The registration of the withdrawal does not require the cooperation of the shareholder concerned if his obligation to cooperate has been determined by a court.

Facts

A court ruling has already been issued on the withdrawal of a shareholder from a partnership ("Kommanditgesellschaft"). In this context, the leaving shareholders' duty to cooperate in the registration was also determined by court. The withdrawal of the shareholder was notified to the commercial register by the remaining partners of the company. The court decision was also attached to the commercial register application. The withdrawing shareholder did not participate in the registration himself. The competent court rejected the application because the withdrawing shareholder had not participated. The remaining shareholders appealed against this refusal.

The decision of the Berlin Court of Appeal of December 21, 2021 (Case No. 22 W 84/21)

The appeal was successful. It is true that, in principle, all shareholders must participate in the registration of the withdrawal of a shareholder. This also requires the participation of the withdrawing shareholder itself. In the present case, the Berlin Court of Appeal confirmed that this cooperation of the withdrawing shareholder is not necessary if his obligation to cooperate in the registration has been established by a final judgment. Then the registration of the remaining shareholders is sufficient.

Practical advice

In order to protect and inform the legal community, certain information must be provided in the commercial register for commercial partnerships (general partnership (Offene Handelsgesellschaft "OHG") and limited partnership (Kommanditgesellschaft "KG")). This includes information on the shareholders (partners), the company name, the registered office, the domestic business address and the representation relationships. These must be entered in the commercial register. In the case of a KG, the limited partners and their contributions must also be entered. If changes are made to these registered facts during the existence of the company (e.g. change in the number of partners, change in the company name or relocation of the registered office), these must also be notified and entered.

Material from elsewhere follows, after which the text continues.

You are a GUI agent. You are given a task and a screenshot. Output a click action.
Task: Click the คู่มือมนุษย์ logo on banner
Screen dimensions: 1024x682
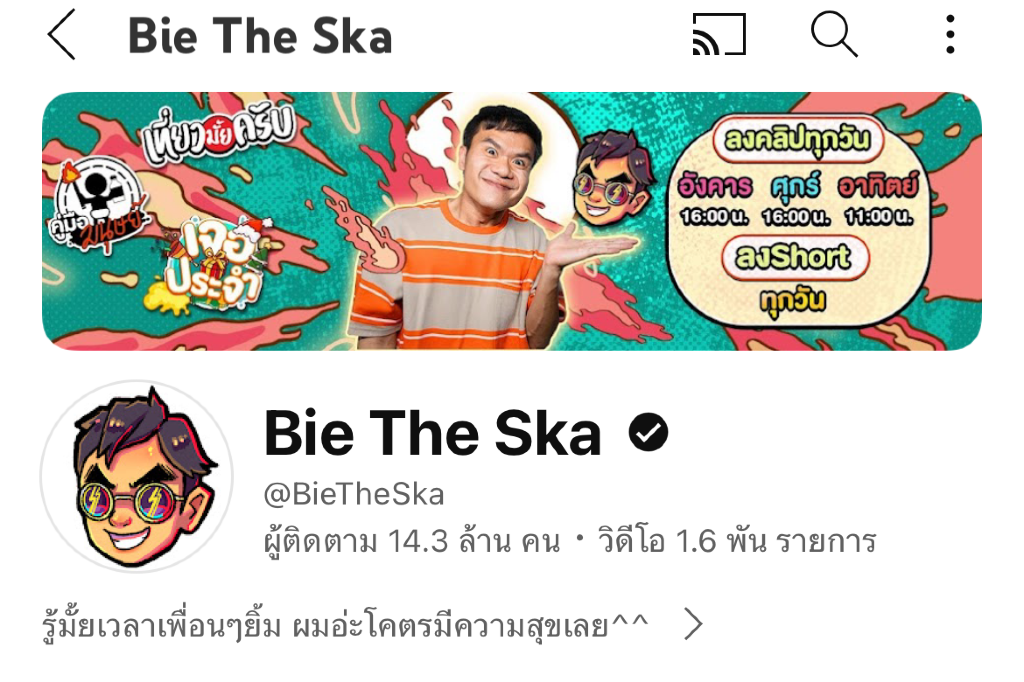pyautogui.click(x=98, y=205)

In particular, changes in the number of shareholders are of great importance in practice. At the same time, this gives rise to liability risks, for example if a sahreholder who has left the company but is still registered does business on behalf of the company. Because of the still existing registration of this (former) shareholder, the company can nevertheless be liable from such transactions. In the case of partnerships, the remaining partners are then also liable. In order to prevent this, companies and their respective partners should therefore always ensure that the entries in the commercial register relating to them are correct. In particular, changes must be filed for entry in a timely manner.

In principle, register applications must be made by all. The person affected by the registration (such as, in the case decided by the Berlin Court of Appeal, the withdrawing shareholder) must also cooperate. As a rule, this is also done in the shareholder's own interest. Nevertheless, cases can occur in which the respective shareholder blocks the registration for various reasons with the consequence that the other shareholders have to sue. If the shareholders then obtain a legally binding judgment, this obligation replaces the actual cooperation of the "blocking shareholder" (cf. Section 16 of the German Commercial Code ("HGB")). The registration court responsible for the application to the commercial register then also has no possibility of its own discretion in this respect.